際立つ重大性に危機感

 北青鵬を巡っては、初場所の途中休場が不可解との臆測が出て、一部週刊誌が暴行などの問題を取り上げた。事態が大きく動いたのが2月21日。相撲協会のコンプライアンス委員会が開かれ、師弟が両国国技館に呼び出された。2日後の協会理事会で協議し、宮城野親方は問題を知りながら協会に報告しなかったなどとして委員から年寄への2階級降格と3カ月の20%報酬減額の処分が決まった。加えて、師匠としての素養、自覚が著しく欠如しているとの裁定で、差し当たって春場所は伊勢ケ浜一門で宮城野部屋の師匠代行を任命することを決定した。

 そして、春場所後の対応について珍しい文言が目についた。4月以降は部屋を伊勢ケ浜一門の預かりとして宮城野親方には親方としての教育を施すことを検討する方針になったが、その主体が「伊勢ケ浜一門と協会執行部」となった。従来の相撲界では、不祥事などで部屋の扱いを議論する際には一義的に、一門へ任せるパターンでよく行われてきた。

 宮城野親方は現役時代、史上最多の優勝45回を樹立した傍ら、優勝インタビューの最後に観客とともに三本締めをするなどの問題行動で3度の処分を受けた。知名度抜群で将来的に親方としても角界をけん引する可能性もあるとされてきた。それだけに、北青鵬の愚行は言うに及ばず、親方の不十分な対応は事の重大性を際立たせてしまった。ある協会幹部はこう説明した。「一門へ丸投げする形ではなく、協会が関わって対処していくということ。しっかりと危機感を持ってやっていかないといけない」。執行部、つまり八角理事長(元横綱北勝海)をはじめとする在勤の幹部たちが直接関与しながら、立て直しについて協議する異例の態勢。事態の切実さがうかがえる。

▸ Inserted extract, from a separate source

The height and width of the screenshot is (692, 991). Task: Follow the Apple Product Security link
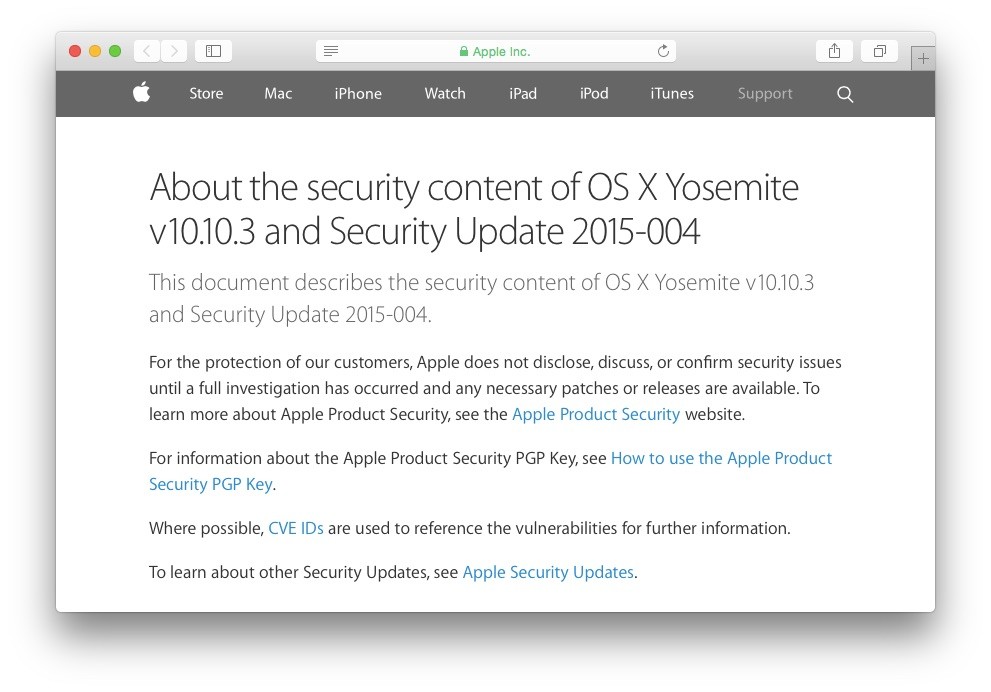click(596, 414)
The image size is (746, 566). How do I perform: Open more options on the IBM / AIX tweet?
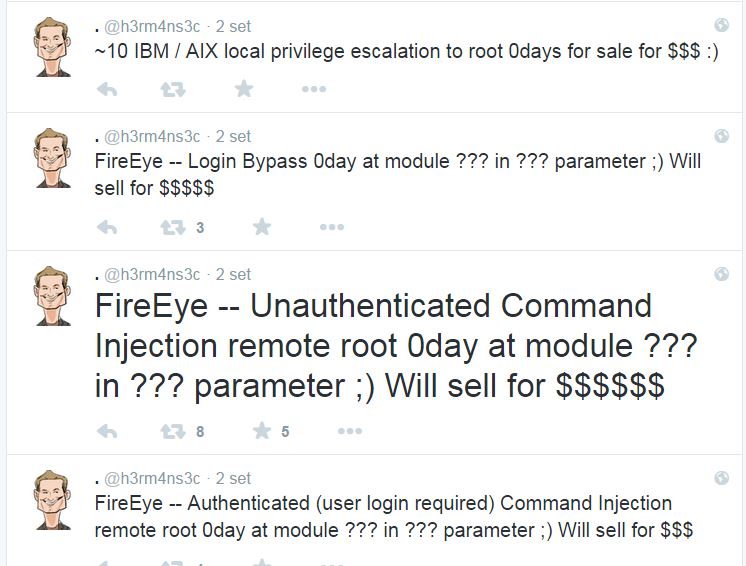coord(314,90)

 宮城野親方は2月11日に新設の女子相撲大会「ドリームガールズ杯」開催に協力し、翌12日には14度目となった少年相撲の国際親善大会「白鵬杯」を開いた。競技普及やファン層拡大に努めた同じ月に残念な結果になった。処分を通告された2月23日の理事会。出席者によると、発言を促された同親方は「ありません」と答え、理事会メンバーからまず謝罪の意を表すようにたしなめられる一幕もあったという。出直しには、さまざまな意識改革が必要だろう。

世代交代とそれぞれの旅立ち

 本筋の土俵に目を向けると、過渡期の進行が感じられる番付となった。1年前は横綱と大関がそれぞれ照ノ富士、貴景勝の一人ずつという寂しさ。おまけに両者の休場で、途中から昭和以降初の横綱、大関陣不在だった。今年は1横綱4大関と華やかになった。世代交代が待望されてきた状況で、徐々に波が来て大関が3人増。次はいよいよ、新横綱誕生が望まれる段階で、八角理事長も「そろそろ、新しい横綱が欲しいところだ」と希望を示す。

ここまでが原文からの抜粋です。